The idea is to simplify users' access to resources. After all, an organization with 20,000 staff might have "100,000 different IT resources and the links between access rights and resources would number one to two million" because of cross-linkages and multiple roles played by staff, Cohen said.

Establishing a logical role hierarchy would slash the number of links "to 1,000 business roles and the entire system would be clear and transparent," Cohen added.

The issues around role management can add up. In a typical large enterprise, with tens of thousands of users and thousands of applications ranging from back-end databases and ERP systems, compliance-related tasks such as identity audits and certifying users' access to data become Sisyphean undertakings.

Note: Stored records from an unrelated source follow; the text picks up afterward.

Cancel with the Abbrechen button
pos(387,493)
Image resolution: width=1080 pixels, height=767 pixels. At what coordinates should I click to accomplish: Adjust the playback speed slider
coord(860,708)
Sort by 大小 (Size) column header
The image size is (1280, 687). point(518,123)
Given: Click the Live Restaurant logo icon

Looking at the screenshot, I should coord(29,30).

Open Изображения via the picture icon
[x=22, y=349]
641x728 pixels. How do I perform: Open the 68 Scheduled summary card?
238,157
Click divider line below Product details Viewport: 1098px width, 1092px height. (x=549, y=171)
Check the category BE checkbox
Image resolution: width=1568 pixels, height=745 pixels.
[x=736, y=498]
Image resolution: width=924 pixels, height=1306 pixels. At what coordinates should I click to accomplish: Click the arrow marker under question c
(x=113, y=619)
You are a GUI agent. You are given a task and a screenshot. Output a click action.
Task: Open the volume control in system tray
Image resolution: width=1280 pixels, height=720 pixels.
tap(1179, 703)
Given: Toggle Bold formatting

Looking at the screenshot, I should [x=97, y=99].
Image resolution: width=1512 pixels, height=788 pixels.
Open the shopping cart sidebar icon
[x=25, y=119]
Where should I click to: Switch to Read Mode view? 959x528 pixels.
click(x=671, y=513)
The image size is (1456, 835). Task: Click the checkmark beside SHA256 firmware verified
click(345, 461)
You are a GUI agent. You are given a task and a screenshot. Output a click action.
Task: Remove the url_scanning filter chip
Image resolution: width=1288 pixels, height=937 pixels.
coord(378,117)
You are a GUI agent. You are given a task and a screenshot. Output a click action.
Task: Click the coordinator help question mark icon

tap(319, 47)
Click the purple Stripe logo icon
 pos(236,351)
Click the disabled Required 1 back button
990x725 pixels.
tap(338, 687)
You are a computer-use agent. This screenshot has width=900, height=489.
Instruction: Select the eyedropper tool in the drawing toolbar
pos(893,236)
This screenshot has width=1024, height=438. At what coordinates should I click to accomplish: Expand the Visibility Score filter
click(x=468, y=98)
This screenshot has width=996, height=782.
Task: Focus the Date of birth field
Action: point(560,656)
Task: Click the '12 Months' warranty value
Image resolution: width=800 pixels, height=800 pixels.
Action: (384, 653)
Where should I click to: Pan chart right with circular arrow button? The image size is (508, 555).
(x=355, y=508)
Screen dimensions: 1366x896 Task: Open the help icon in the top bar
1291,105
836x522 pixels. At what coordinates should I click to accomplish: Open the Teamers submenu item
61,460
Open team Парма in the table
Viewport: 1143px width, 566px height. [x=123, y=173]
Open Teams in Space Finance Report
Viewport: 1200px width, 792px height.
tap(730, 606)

CA argues that a centralized identity management system also makes compliance easier by automating identity management processes to create repeatable and auditable processes.

Role management has become critical in dealing with governance, risk management and compliance requirements because it ties users' access privileges to their job functions within the organization.

"You do need a good management solution to maintain not only who does what, but to provide a management interface that lets managers attest that a relationship's appropriate and to make sure the relationships are done in accordance with company policy," Kevin Kampman, senior analyst at The Burton Group, told InternetNews.com.

That helps with compliance, which "really demonstrates that you've complied with policy" because, if a policy has been established around a role, the enterprise can demonstrate that the policy has been effected, Kampman added.

Over time, every identity management system will need to incorporate role management, Kampman said.

That can add up for vendors sniffing out opportunities in role management software. Last year, Oracle (NASDAQ:ORCL) acquired Bridgestream, an enterprise role management software vendor; and Sun (NASDAQ:JAVA) acquired VAAU, a role management and identity audit vendor. As far back as In 2004, HP (NASDAQ:HPQ) acquired TruLogica. Now, CA has tied in with Eurekify.

It had to: CA had an ongoing relationship with VAAU when Sun purchased the latter, so it needed to find a new partner, Kampman added.

CA is complementing its Identity Manager product with Eurekify.

"We're including this as part of a larger solution," Bilhar Mann, CA's senior vice president of security management, told InternetNews.com. Roles from Eurekify will be imported into CA's Identity Manager product, and can be used to create access systems.

That's at the back end; at the front end, enterprises can use OpenID, Windows CardSpace, pretty much anything, Mann said.